1953年生まれの私は昨年 70歳、古希という節目を迎えました。「え?噓でしょ」などと言って頂くこともありますが、不都合な真実であります(笑)お陰様で、まだまだ暴飲暴食をして痛風を発症するくらい元気で(笑)、昨年はコロナ禍が一段落してフル復活したヨーロッパの主要な展示会・業界イベント5件に出張し、「産業用インクジェットの今」を見てきました。
10月末には 2022年に続いて 2回目となる、業界各社・関係者が一堂に会するイベント「JITF 2023」を開催し大きな反響と好評を頂きました。皆様のご支援に感謝しております。
その際に、自分のライフワークともいうべき長年の憧れの地や街・建物を訪問してきました。また、かつて住んでいた町で、そろそろいい歳に熟してきていつ何時鬼籍に入ってもおかしくはない(笑)現地の旧友・戦友たちにも会ってきました。円安は痛かったですが、こういうことは Pricelessだろうと思っています。その総括はこちらに全 9回の記事があります。同じ世代の諸兄には参考になろうかと思いますので、よろしければご笑覧ください。
こう書くといかにも幸せな一年だったように思われるかもしれませんが・・・実は2月に次男が交通事故に遭い、生死の境を彷徨って・・・一時は親として葬式を出すことも覚悟しました。奇跡的に一命は取り留めたものの、4か月の長期入院を余儀なくされ、今も松葉杖が必要な状況です。子供が親より先に逝くことを逆縁というようですが、これだけは絶対に有ってはならないことというのを身に沁みて体験しました。
今でこそ 「1985年、阪神タイガースが日本一になった年に生まれ、2023年に 38年ぶりに日本一になった年に死にかけたな(笑)」と冗談を言えますが、人生最大のヒヤリハットではありました。
そろそろ潮時・引退を考える歳なのか?その逆です(笑)これからは毎年が節目だと思って、一年一年楽しんでやっていこうと思いますし、その中で、これまでにも増して業界の発展に最大限資するような貢献をしていきたいと思っています。
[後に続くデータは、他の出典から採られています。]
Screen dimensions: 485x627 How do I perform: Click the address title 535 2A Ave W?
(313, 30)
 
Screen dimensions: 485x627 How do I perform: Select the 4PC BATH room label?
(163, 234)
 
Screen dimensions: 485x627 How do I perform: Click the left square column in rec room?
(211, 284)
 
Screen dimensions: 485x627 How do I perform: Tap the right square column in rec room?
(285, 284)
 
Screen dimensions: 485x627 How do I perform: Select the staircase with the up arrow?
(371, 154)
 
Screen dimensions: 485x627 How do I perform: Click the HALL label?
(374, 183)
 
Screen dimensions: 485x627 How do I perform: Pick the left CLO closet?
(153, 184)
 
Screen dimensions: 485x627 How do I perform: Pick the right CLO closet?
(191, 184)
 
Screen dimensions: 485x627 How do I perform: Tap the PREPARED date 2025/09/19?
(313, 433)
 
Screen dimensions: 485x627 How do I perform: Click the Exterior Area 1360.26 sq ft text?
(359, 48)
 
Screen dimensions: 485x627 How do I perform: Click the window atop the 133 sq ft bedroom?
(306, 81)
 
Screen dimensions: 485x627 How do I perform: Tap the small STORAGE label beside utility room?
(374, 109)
かつては「歳は取りたくないもんだね」と思っていましたが、今や大方の企業の経営者よりも年上になってみると、私のような者の経験値の話も一定のリスペクトを以って聴いて頂けますし、それなりの説得力と貢献感を感じています。
もう若かりし頃のように★欲が先に立つことも無くなると(え、若い頃はそうだったのか?(笑))逆に女性にもモテている気さえします・・・あ、これは錯覚というやつか(笑)
JITF2023に来日した Nessanと呑んでじっくり話し込んだ際に「Nessanはいつ引退するつもりなんだい?」と訊いたところ、暫く考えた後で、そういうことは考えたことが無いなあとのこと。なんで?と突っ込んだところ・・・またしばらく考えて・・・“This is my life”との答えでした。この「life」という言葉、(収入を得るための)生活とか、生き様とか生き甲斐とか生きる愉しみとか、人生そのものとか・・・様々な訳や解釈が可能かと思います。恐らくそれらが合わさってすべてを含んでいるのでしょう。
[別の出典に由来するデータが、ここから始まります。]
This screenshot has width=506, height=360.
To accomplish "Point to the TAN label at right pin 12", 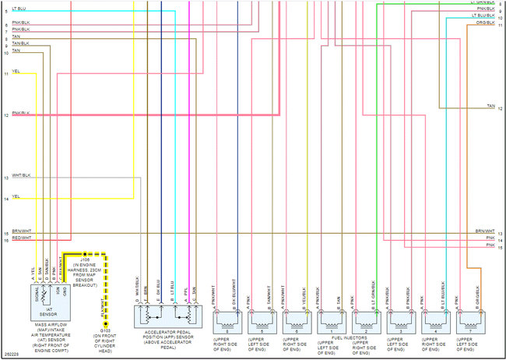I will (x=491, y=106).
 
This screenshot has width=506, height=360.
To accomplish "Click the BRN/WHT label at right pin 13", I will (x=484, y=231).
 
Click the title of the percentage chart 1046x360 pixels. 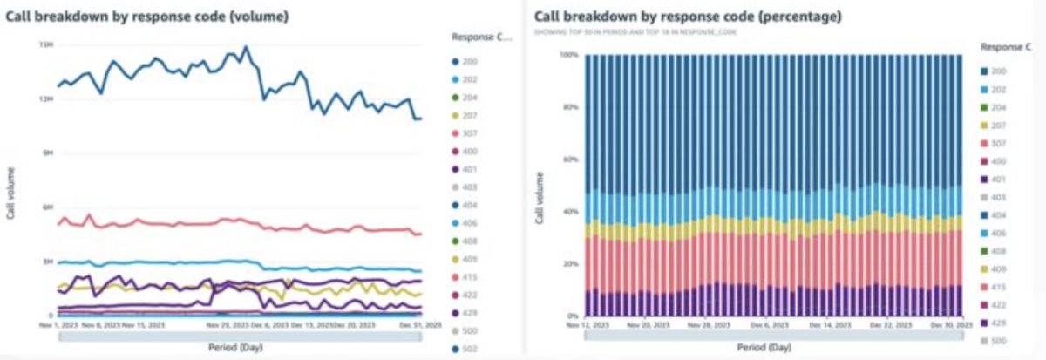coord(682,17)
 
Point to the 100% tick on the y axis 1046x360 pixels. coord(567,54)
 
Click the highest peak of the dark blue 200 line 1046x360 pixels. coord(246,47)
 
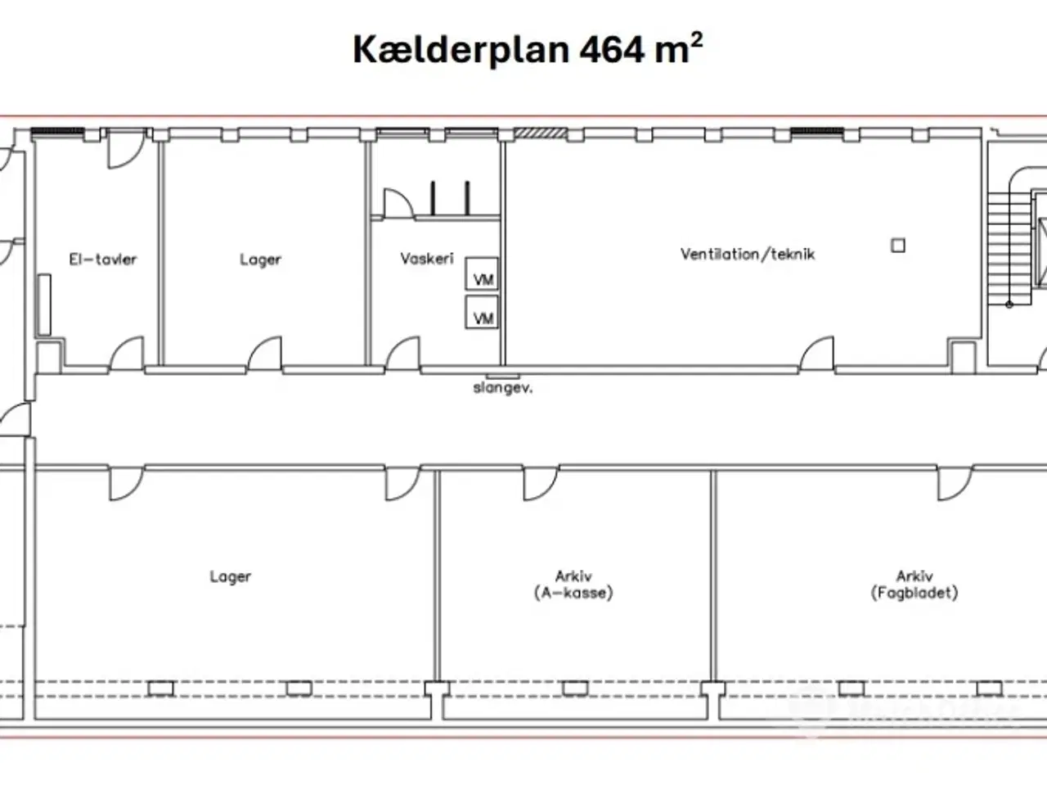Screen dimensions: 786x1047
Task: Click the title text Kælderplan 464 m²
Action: pos(527,49)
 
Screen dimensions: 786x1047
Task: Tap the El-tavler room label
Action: pos(102,260)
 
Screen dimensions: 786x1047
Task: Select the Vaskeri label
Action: pos(426,259)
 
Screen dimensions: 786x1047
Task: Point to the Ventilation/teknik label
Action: pos(747,254)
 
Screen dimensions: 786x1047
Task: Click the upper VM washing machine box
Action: pos(483,273)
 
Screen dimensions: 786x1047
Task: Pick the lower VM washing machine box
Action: pos(483,312)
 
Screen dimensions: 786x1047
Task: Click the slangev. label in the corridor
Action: pos(502,388)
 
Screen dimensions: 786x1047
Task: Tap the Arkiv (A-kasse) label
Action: pos(573,585)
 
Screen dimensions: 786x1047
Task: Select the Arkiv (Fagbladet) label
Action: pos(914,585)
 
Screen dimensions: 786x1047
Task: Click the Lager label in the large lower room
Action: pos(230,576)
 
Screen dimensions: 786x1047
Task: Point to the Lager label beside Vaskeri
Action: pos(260,260)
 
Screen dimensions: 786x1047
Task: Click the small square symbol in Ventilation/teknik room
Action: pos(898,245)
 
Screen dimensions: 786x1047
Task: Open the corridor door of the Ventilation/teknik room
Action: pos(816,354)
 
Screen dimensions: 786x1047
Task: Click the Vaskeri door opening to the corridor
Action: pos(402,354)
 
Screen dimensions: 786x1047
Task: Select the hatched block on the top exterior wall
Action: pos(540,132)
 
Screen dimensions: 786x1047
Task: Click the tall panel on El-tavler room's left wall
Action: pos(43,305)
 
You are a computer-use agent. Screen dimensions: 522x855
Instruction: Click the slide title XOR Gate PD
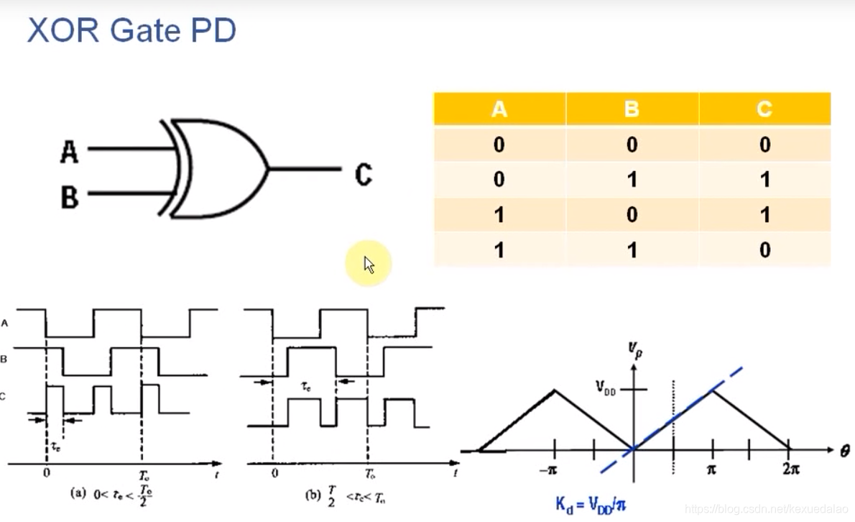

言われてみみれば、そういうことやな!と妙に納得した次第です。That’s my life…人生、後半戦がオモシロい、なんでここから引退なんて発想が出てくるの?・・・そんな気分です(笑)
私の目から今の産業用インクジェット界がどう見えているか?
そろそろ本題について書きましょう(笑)「コロナ禍の間に加速した eコマースやネットビジネスとの相性の良さからインクジェットによるオンデマンド印刷の普及が多方面で加速した」「広告物のプリントから、DTGや DTFなどのグッズプリントに広がり、次に期待されるのはパッケージ印刷だ」・・・このあたりは目に見える動きとして皆さんも感じられておられることでしょう。
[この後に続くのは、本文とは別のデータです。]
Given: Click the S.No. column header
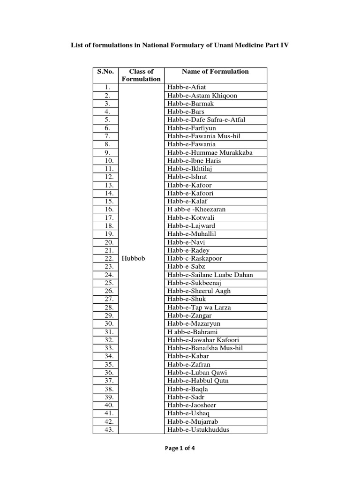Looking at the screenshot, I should [106, 72].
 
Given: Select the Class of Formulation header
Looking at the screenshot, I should [141, 75].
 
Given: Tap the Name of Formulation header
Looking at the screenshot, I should [215, 72].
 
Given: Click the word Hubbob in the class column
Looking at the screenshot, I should [134, 258].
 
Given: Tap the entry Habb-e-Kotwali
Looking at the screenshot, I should [190, 218].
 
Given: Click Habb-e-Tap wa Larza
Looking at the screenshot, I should [199, 308].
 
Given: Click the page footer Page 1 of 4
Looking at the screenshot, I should [180, 448].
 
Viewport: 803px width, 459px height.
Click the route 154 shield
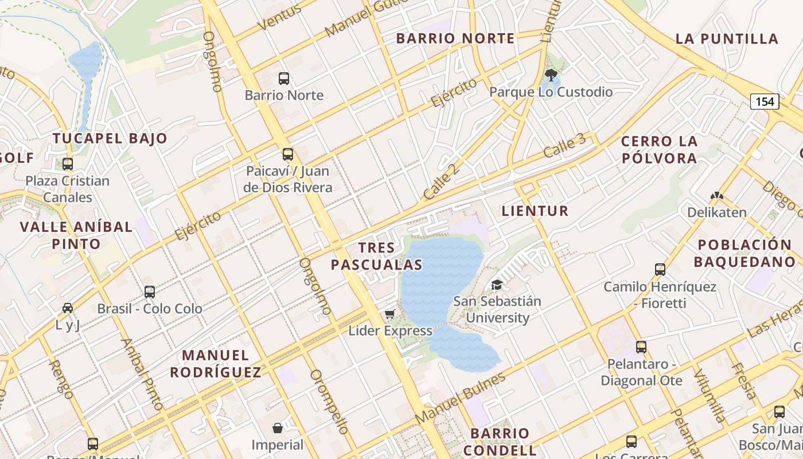(x=765, y=102)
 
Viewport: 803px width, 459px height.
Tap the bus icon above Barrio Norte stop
(x=284, y=79)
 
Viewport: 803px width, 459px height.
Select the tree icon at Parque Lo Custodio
(x=551, y=75)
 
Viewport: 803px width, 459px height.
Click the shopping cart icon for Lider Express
(x=390, y=314)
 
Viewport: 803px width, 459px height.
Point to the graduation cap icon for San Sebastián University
(x=497, y=285)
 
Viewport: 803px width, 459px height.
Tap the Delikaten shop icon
(x=717, y=196)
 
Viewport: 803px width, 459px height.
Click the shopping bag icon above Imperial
(x=278, y=428)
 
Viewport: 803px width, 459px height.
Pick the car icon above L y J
(x=68, y=308)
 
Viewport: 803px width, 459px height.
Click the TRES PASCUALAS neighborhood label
(x=377, y=256)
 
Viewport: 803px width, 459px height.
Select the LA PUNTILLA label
(x=727, y=39)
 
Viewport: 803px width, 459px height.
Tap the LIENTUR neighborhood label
(x=535, y=211)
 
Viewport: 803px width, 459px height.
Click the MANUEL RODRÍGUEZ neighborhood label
(x=216, y=364)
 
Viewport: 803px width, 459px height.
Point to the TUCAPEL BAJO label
(x=110, y=138)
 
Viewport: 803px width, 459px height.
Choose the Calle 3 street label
(x=565, y=146)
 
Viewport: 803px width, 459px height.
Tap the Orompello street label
(x=329, y=401)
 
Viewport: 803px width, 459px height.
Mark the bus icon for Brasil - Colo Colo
(x=150, y=292)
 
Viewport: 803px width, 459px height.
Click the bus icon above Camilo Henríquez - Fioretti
(x=660, y=270)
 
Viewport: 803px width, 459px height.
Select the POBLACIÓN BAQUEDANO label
(x=744, y=254)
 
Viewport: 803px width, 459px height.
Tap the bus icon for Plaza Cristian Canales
(x=68, y=164)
「所謂『印刷物』から、積層造型(AM)や電子部品製造(PE)への展開が始まりつつある」・・・これも情報としてはありますが、一方で自動車業界や電子部品業界の高度な情報統制によってなかなか全貌は見え辛いという面があります。ただ、自動車やスマホや情報家電が劇的な進化を遂げるなかで、確実にコトは進んでいます。そういった中で、ここだけは日本が独占していると信じられてきた・・・あるいは心の拠り所としてきたヘッドも、日本以外の国から新規参入が複数あります。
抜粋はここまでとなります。